Just as I had finished my visit and was sitting under the shade of the loggia, the owners of the happy voices I’d heard earlier appeared from the house. They were all very stylishly dressed and extremely sociable. I learned a little later that one charming couple, Mr. and Mrs. Martinos, were the owners of the entire place, including the church and Methodios’ house. They seemed surprised at my knowledge of the history of the church so I ‘treated’ them to a reading from VC’s book. “It really is a perfect picture of the place,” Mrs.
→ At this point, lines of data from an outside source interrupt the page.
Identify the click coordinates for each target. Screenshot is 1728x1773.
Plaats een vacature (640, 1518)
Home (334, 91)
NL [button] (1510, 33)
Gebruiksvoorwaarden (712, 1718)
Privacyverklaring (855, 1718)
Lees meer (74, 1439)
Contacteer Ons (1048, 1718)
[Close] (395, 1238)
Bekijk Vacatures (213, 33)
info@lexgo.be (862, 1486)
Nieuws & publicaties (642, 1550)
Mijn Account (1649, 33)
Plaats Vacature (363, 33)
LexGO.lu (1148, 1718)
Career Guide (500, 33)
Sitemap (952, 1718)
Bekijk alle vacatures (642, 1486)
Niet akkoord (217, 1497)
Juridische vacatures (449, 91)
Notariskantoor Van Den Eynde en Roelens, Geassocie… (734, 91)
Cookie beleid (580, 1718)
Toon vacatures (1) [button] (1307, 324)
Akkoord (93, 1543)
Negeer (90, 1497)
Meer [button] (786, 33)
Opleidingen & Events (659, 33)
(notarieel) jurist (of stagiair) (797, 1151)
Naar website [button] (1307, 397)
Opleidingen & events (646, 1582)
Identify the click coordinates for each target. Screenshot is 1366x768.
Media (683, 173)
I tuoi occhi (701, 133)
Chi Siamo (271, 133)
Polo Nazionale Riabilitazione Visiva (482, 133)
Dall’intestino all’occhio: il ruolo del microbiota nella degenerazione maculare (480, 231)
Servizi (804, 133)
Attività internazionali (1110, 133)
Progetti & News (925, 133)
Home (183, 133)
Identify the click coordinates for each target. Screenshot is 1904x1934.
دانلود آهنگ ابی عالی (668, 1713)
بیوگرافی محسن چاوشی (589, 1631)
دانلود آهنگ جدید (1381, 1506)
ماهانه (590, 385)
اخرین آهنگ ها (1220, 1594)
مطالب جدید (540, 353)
Martinos said, and then from her husband came the real surprise. “Of course,” he said, “you know that Methodios is buried in the crypt.” This was an incredible discovery and, after the couple and their guests had left, I revisited the crypt to ensure I’d not missed anything.
Another surprise followed. I’d noticed Mr. Martinos talking to one of the staff and gesturing toward me. Shortly afterwards, a couple appeared from the house and offered me coffee. The coffee arrived with delicious biscuits, ice-cold water and an enormous bowl of fruit: melon and apricots, which I suspect were produce from the gardens. Such hospitality and kindness to strangers – some things in Greece never change!
That evening, back at the Diogenis, the girls were keen to know about my visit to Agia Paraskevi. A few weeks before, they’d been kind enough to telephone for me to check when the church would be open to visitors. “Athanasios Martinos is a very successful businessman and does a lot for the community,” Laura told me. “He’s known in Syros for being a very kind man.” I think I’d already discovered that earlier in the day!